Hegemonic masculinity

Tim Tebow is a demi god. He is the quintessential sports hero, the chosen one who reminds us that not all athletes are like Michael Vick, that American youth has a role model to emulate.

Now, I have to say that I’ve never watched Tim Tebow play. I don’t usually watch college sports, but I’m fascinated by the language of sports writers. As Nick Trujillo suggests, sports writers have the tendency to extol masculine virtues. The hegemonic masculine virtues, that is (Trujillo, 1991). The press lauded Nolan Ryan in the 1990s for his heroic endurance on the mound, his wholesome life outside the diamond, and his success. Nowadays, the press praises Tebow using much of the same language. In doing so, media shape representations of gender, which is, in itself, socially constructed (Lemish, 2008).

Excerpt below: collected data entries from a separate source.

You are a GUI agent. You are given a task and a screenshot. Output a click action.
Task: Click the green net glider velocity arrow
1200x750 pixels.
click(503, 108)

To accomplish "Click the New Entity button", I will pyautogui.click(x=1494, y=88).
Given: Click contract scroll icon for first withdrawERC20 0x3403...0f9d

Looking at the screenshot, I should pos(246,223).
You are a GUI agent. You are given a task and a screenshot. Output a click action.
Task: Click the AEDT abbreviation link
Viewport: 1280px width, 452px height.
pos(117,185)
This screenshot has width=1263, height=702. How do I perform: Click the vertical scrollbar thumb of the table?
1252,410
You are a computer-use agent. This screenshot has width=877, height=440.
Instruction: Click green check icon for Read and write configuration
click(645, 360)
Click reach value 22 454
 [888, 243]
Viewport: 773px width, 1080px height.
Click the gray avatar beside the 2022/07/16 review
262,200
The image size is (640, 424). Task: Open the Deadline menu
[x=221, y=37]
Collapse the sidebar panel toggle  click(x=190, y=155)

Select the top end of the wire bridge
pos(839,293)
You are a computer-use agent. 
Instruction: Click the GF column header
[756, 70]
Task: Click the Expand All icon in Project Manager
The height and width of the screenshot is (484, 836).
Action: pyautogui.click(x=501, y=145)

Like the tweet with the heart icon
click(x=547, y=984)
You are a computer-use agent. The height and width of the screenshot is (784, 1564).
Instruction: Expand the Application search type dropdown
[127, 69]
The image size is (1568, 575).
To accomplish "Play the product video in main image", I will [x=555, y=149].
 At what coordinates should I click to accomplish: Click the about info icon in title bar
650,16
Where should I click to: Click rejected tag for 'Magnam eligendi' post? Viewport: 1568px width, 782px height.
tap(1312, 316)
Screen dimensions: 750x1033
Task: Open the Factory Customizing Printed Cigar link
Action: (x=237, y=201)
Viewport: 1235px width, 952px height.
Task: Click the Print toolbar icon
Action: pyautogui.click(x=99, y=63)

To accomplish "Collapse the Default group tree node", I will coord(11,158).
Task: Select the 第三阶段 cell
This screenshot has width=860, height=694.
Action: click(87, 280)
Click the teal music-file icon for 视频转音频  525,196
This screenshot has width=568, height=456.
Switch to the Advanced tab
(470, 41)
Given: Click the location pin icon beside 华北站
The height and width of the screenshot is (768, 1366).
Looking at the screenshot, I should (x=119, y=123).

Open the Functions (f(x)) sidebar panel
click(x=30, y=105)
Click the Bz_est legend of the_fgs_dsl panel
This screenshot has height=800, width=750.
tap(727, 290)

When we say that gender is socially constructed, we mean that there are “behaviors, expectations, perceptions, and subjectivities that define what it means to be a woman and what it means to be a man” (Lemish, 2008, para 1). Furthermore, these expectations are linked to biology, even though they are established by the culture (see Women in American popular culture). Hegemonic masculinity is one of the ways in which Western cultures construct gender.

Hegemonic masculinity, as summarized by Trujillo, is characterized by five elements: “(1) physical force and control, (2) occupational achievement, (3) familial patriarchy, (4) frontiersmanship, and (5) heterosexuality” (p. 291). Trujillo uses newspaper coverage of Nolan Ryan to illustrate how the media help perpetuate hegemonic masculinity. However, can we say the same about Tim Tebow? What are the parallels between Tebow and Ryan?

  1. Physical strength: Nolan Ryan played through injuries; “Tebow’s entire role-model persona doesn’t work unless he can convey that, fundamentally, he’s better than you: stronger, more capable, more at peace, just basically happier” (Fagone).
  2. Occupational achievement: Media describes the achievements of Nolan Ryan and Tim Tebow using a barrage of statistics. Ryan’s 300 victories and 5000 strikeouts are proof of his success. Tebow’s Heismann Trophy, national championship, TDs, equally show that he is a very successful athlete.
  3. Familial patriarchy: Nolan Ryan is the head of his household; he is protective of his wife, and he provides for her. She, on the other hand, is absolutely dependent. Patriarchy does not appear to be the focus of the Tebow coverage; however, his family is a traditional patriarchal unit. The father, a preacher, works outside the home. We can’t be certain of what the mother does.
  4. Frontiersmanship: Nolan Ryan’s exploits as a cowboy re-enact frontier mythology. In Tebow’s case, his family’s missionary work took him, as a boy, to a different frontier (The Philippines). Tebow’s father, furthermore, talks about the dangers of the mission (as in “If he were killed while preaching, it would be “the best thing that could ever happen.””).
  5. Heterosexual: Both athletes are “coded” as heterosexual. Tebow’s religious faith, in fact, obscures any questions (as in, deeply religious people are not ever gay?).

There are some additional parallels. Tebow, for example, is the regular guy, which is a theme also associated with Nolan Ryan. Tebow is religious, which according to the protestant work ethic, results in blessings and success. Ryan is successful, hence, the opposite logic applies.

Is hegemonic masculinity absolute?

No, in fact, as any form of public discourse, hegemonic masculinity is challenged by different groups. This has led to the argument that, rather than talking about one form of masculinity, we should acknowledge different “masculinities,” or ways of “doing” masculinity” (Beynon, 2008). Furthermore, when we consider today’s media landscape, consumers have a bounty of options. This has led to increasing media fragmentation and specialization, which has opened the door to different forms of media representation.



  • Benyon, J. (2008). Masculinity and the Media. The international encyclopedia of communication.
  • Lemish, D. (2008). Gender: Representation in the Media. The international encyclopedia of communication. Retrieved (2009, October 6) fromhttp://bit.ly/jER3d
  • Trujillo, N. (1991). Hegemonic masculinity on the mound: media representations of Nolan Ryan and American sports culture. Critical Studies in Mass Communications, 8, 290-308.